Se il “soffitto di cristallo” (dall’espressione inglese glass ceiling, metafora che si usa per indicare una situazione in cui l’avanzamento di carriera, o il raggiungimento della parità di diritti, viene impedito per discriminazioni e barriere di prevalente origine razziale o sessuale) è ancora una realtà confermata dai numeri, le strade da percorrere per abbatterlo sono varie e richiedono, come spiega Galgani, diversi strumenti: «Occorre innanzitutto una legislazione più dettagliata, con obblighi di trasparenza sui dati di occupazione, sui contratti e sulle retribuzioni. Insieme, è fondamentale un lavoro di concertazione con le aziende. Non è pensabile intraprendere un cambiamento sociale se non passando per un’azione corale e collettiva. In un contesto che, complessivamente, è così lento a evolvere, è necessario forzare il cambiamento anche con strumenti come le quote rosa sul lavoro».
Anche secondo la professoressa Bettio le quote rosa sono uno strumento da non trascurare, particolarmente «utili in tutti quei casi in cui altri strumenti si rivelino inefficaci o troppo lenti ad agire. Devono essere pensate come “misure a tempo”, spesso il tempo necessario a far vedere che l’esclusione delle donne è motivata da pregiudizi».
Ma le misure “protezionistiche” non sono condivise da tutte, Mansi ad esempio è convinta che per abbattere il soffitto di cristallo serva «la clava, e con questo intendo la capacità di riconoscere i propri talenti e di spenderli in direzione dei propri obiettivi personali. La prima regola è non pensare mai di essere escluse a priori. La seconda, quella di non mollare mai a metà partita. E la terza, è giocare le proprie carte con la convinzione di poter vincere, perché nell’attuale mercato globale la competizione è sulla preparazione e sulle competenze – conclude -. Le imprese hanno bisogno dei migliori e dando spazio ai migliori emergeranno sempre più anche le donne».
Storie di resilienza al femminile
Intanto c’è chi prova a reinventarsi: è il caso di alcune guide turistiche, più penalizzate che mai in una regione come la Toscana. Fra queste, Cristina, dell’associazione Musei a Colazione, ha deciso di dedicarsi a tour per bambini e ragazzi, con uscite a tema in città e nei musei riaperti in zona gialla. Laura, dell’associazione culturale Archetipo, insieme a un gruppo di attori, guida le passeggiate teatrali sulle orme di grandi scrittori vissuti a Firenze. Fra le tante che non si arrendono c’è anche chi, come Sonia, sfidando i luoghi comuni, si è rimessa in gioco con un corso di falegnameria, per avviare un’attività in proprio fra le quattro mura di casa.

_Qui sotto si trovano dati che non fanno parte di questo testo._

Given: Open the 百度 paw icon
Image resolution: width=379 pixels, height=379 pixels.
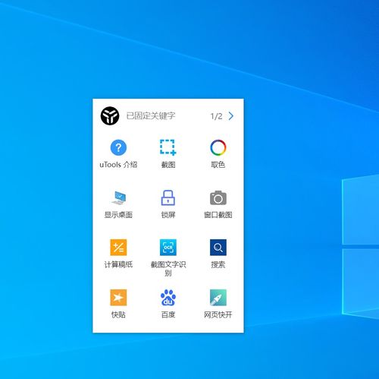Looking at the screenshot, I should (x=168, y=298).
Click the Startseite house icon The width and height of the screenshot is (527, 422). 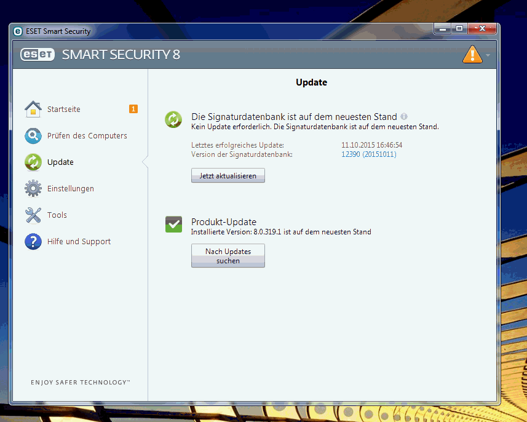pos(33,109)
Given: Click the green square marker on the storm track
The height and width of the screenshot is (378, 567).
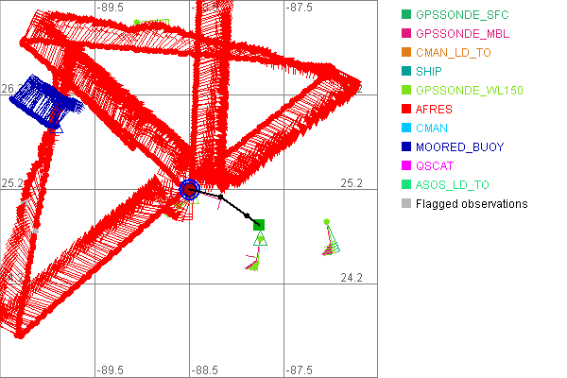Looking at the screenshot, I should click(x=259, y=224).
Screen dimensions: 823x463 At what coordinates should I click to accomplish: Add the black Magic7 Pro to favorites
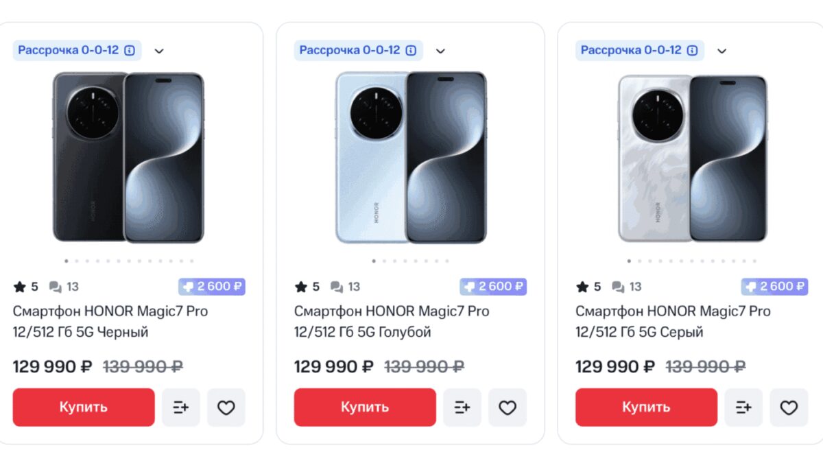226,407
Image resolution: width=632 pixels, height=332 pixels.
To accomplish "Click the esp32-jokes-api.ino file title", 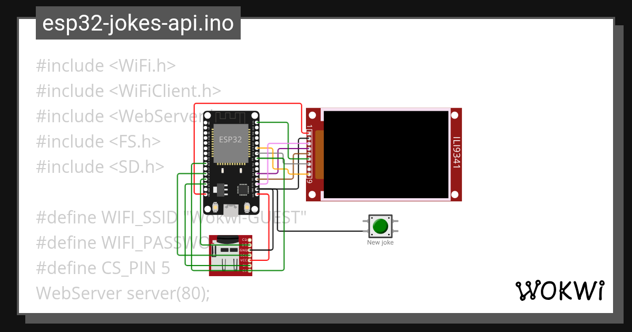I will [138, 24].
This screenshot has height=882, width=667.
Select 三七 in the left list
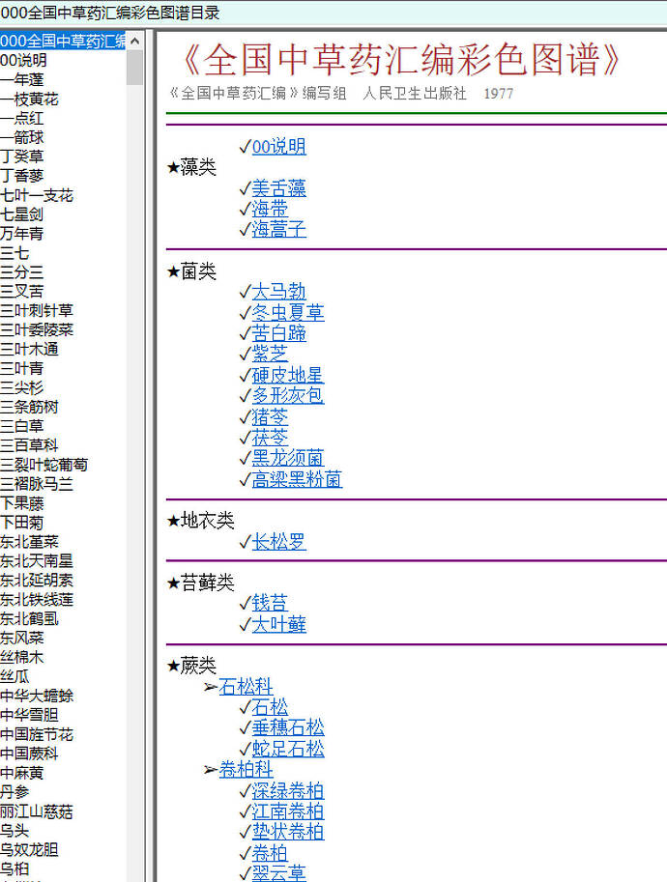pyautogui.click(x=15, y=253)
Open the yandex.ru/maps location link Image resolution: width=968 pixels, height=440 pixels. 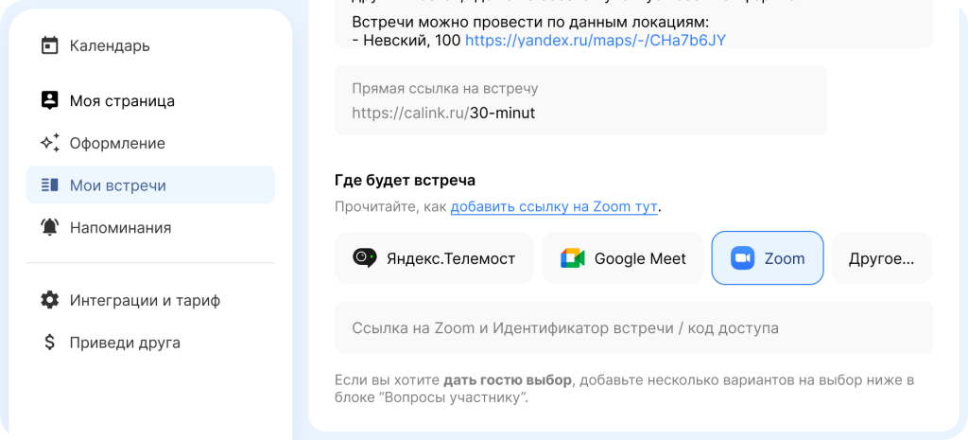[596, 40]
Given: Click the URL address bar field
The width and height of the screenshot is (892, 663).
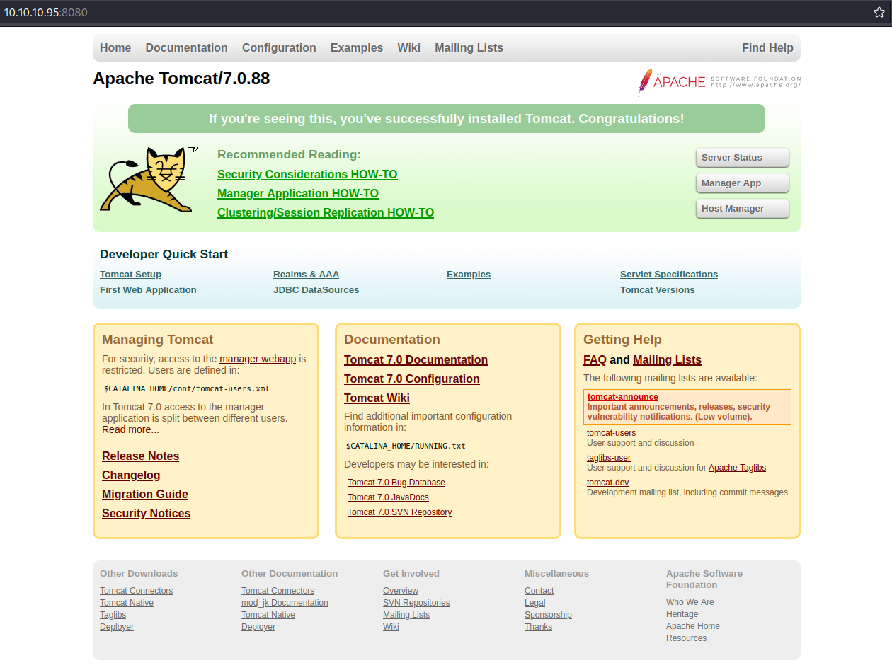Looking at the screenshot, I should pos(425,12).
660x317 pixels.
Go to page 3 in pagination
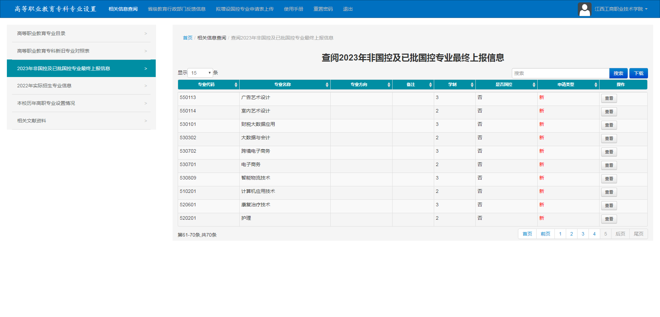(583, 234)
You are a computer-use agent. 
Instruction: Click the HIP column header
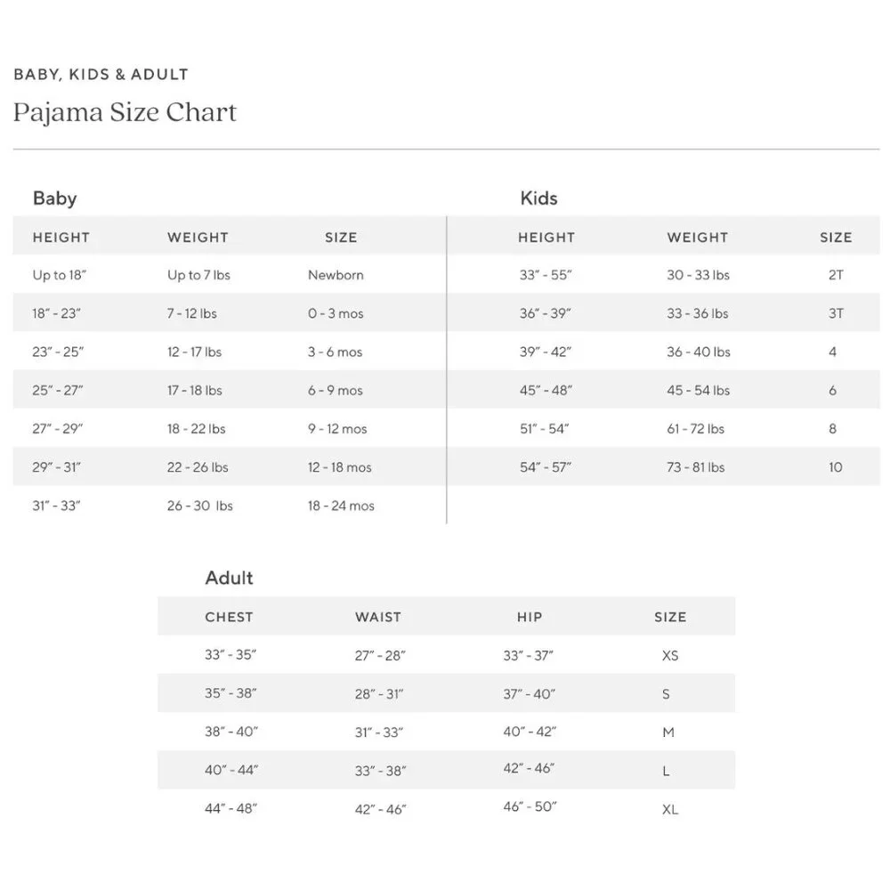click(529, 617)
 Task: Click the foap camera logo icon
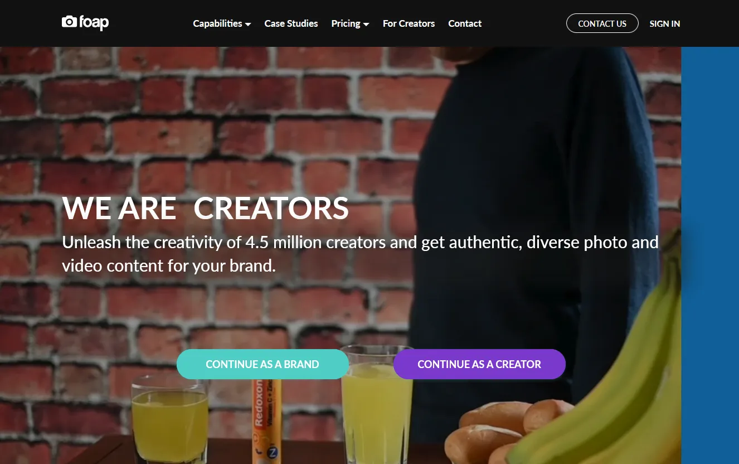click(69, 22)
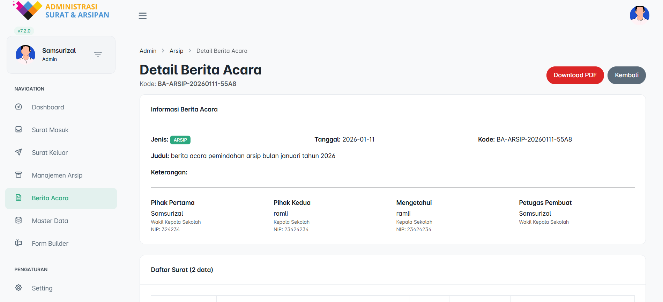663x302 pixels.
Task: Go to Manajemen Arsip menu item
Action: (57, 175)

I gruppi social, da quelli al femminile a quelli di quartiere, pullulano di proposte, idee e richieste d’aiuto. Spesso è proprio l’online il punto di incontro fra domanda e offerta e ad esso si affidano tante piccole imprenditrici, come Beatrice, neo mamma, che ha convertito la sua passione per i gioielli in creazione di collane con materiali riciclati, o Carlotta, che insieme alla nonna, recupera e personalizza vestiti e oggetti vintage provenienti da cantine, soffitte e mercatini. Elisa, pasticcera di lunga esperienza ora disoccupata, invece prepara torte e buffet con consegna gratuita a domicilio.
A Montelaterone, borgo medievale di cento abitanti alle pendici del Monte Amiata, la scorsa estate otto donne si sono unite e hanno fondato la cooperativa di comunità “Il Borgo”, con lo scopo di salvare il paese dallo spopolamento e rimettere in moto la microeconomia locale. Pur in piena pandemia, la scorsa estate erano già in funzione il circolo ricreativo, che ospita la bottega alimentare e la bottega della salute, l’albergo diffuso, con quattro case destinate all’affitto turistico, la mensa agricola e sociale e un punto-ristoro con i prodotti delle aziende del territorio. Il tutto è stato possibile perché la cooperativa, con il suo progetto di rilancio del territorio, ha ottenuto 300.000 euro di fondi da Regione Toscana, Ue e associazioni cooperative.